If nothing else, Ms. Klein’s book provides an interesting litmus test as to who is willing to condemn its shoddy reasoning. In the New York Times, Nobel Laureate Joseph Stiglitz defended the book: “Klein is not an academic and cannot be judged as one.” So nonacademics get a pass on sloppy thinking, false “facts,” and emotional appeals? In making economic claims, Ms. Klein demands to be judged by economists’ standards — or at the very least, standards of simple truth or falsehood. Mr. Stiglitz continued: “There are many places in her book where she oversimplifies. But Friedman and the other shock therapists were also guilty of oversimplification.” Have we come to citing the failures of one point of view to excuse the mistakes of another?

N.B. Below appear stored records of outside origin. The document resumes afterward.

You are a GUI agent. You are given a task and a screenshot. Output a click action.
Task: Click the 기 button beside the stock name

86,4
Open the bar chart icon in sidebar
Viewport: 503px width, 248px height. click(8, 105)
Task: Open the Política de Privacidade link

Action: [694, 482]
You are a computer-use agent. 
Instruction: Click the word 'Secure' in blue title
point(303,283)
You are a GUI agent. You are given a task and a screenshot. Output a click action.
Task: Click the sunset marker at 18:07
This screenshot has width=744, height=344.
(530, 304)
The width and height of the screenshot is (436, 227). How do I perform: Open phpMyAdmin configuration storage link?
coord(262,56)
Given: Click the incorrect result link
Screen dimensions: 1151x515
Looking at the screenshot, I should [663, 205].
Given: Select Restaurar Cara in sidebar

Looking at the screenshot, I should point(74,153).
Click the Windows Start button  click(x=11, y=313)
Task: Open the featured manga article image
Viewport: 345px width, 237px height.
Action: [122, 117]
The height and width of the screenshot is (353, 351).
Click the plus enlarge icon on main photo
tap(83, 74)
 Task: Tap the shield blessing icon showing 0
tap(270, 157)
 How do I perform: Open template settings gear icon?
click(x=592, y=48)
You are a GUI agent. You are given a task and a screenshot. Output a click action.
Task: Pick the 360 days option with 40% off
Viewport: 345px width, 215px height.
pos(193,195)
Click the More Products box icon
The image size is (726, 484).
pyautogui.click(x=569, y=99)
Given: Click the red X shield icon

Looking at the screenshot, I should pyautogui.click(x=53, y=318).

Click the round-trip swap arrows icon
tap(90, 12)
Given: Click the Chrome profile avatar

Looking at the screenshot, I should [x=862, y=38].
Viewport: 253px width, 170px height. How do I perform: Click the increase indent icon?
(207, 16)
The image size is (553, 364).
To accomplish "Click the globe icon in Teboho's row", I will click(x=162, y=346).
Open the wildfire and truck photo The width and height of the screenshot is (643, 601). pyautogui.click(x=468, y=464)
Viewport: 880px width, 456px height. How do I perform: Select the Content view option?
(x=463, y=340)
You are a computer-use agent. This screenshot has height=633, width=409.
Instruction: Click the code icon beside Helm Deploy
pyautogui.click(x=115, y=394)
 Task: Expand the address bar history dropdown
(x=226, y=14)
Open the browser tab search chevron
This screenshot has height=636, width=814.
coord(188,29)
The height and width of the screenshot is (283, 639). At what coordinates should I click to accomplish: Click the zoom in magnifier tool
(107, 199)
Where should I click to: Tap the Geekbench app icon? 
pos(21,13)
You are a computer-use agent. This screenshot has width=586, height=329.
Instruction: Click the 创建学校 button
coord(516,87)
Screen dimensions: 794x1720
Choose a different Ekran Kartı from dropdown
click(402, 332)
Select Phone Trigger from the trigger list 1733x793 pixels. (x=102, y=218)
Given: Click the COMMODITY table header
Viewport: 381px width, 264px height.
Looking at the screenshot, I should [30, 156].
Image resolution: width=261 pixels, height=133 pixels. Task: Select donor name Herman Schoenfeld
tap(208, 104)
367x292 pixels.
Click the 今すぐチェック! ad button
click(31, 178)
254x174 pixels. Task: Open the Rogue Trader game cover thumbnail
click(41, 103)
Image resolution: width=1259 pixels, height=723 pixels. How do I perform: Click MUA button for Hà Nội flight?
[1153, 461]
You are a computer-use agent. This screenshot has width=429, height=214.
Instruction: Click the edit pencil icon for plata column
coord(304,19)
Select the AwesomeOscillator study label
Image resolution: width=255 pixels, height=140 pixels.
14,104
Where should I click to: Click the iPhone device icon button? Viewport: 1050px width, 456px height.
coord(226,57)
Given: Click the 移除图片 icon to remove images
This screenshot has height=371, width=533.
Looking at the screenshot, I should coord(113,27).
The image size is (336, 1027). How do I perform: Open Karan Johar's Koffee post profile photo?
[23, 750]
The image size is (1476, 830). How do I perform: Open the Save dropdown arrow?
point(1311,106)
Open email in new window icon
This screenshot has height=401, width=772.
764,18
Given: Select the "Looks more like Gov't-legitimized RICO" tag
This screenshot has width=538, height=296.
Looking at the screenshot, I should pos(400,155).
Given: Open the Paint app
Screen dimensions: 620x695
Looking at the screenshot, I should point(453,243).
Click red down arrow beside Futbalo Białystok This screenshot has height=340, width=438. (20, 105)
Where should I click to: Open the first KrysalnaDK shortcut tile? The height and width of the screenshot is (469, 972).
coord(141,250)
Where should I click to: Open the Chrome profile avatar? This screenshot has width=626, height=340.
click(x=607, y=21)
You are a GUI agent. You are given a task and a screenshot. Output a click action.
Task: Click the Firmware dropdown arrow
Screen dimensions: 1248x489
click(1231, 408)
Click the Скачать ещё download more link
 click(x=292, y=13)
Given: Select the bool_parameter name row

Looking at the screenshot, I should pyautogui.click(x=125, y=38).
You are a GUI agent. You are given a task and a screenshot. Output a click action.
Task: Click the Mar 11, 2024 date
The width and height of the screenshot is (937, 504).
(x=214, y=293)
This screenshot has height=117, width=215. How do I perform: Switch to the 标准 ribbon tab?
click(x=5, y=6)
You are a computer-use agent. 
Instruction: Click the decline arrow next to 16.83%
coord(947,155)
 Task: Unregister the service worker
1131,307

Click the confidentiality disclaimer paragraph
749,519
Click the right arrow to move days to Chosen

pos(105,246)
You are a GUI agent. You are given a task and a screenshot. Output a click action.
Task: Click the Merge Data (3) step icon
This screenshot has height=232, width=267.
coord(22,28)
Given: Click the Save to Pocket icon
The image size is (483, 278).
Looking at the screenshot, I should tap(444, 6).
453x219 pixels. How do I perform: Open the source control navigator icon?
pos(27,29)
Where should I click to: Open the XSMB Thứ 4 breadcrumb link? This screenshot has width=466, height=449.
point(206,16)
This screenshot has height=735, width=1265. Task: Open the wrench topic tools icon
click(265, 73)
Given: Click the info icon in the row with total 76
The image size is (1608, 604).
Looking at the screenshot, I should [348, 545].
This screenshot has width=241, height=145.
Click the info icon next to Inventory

With “The Shock Doctrine,” Ms. Klein has become the kind of brand she lamented in “No Logo.” Brands offer a simplification of image and presentation, rather than stressing the complexity, the details, and the inevitable trade-offs of a particular product. Recently, Ms. Klein told the Financial Times, “I stopped talking about [the campaign against brands] about two weeks after ‘No Logo’ was published.” She admitted that brands were never her real target, rather they were a convenient means of attacking the capitalist system more generally. In the same interview, Ms. Klein also tellingly remarked, “I believe people believe their own bulls—. Ideology can be a great enabler for greed.”

When it comes to the best-selling “Shock Doctrine,” that is perhaps the bottom line on what Klein herself has been up to.

Mr. Cowen is professor of economics at George Mason University and author of “Discover Your Inner Economist: Use Incentives to Fall in Love, Survive Your Next Meeting, and Motivate Your Dentist.”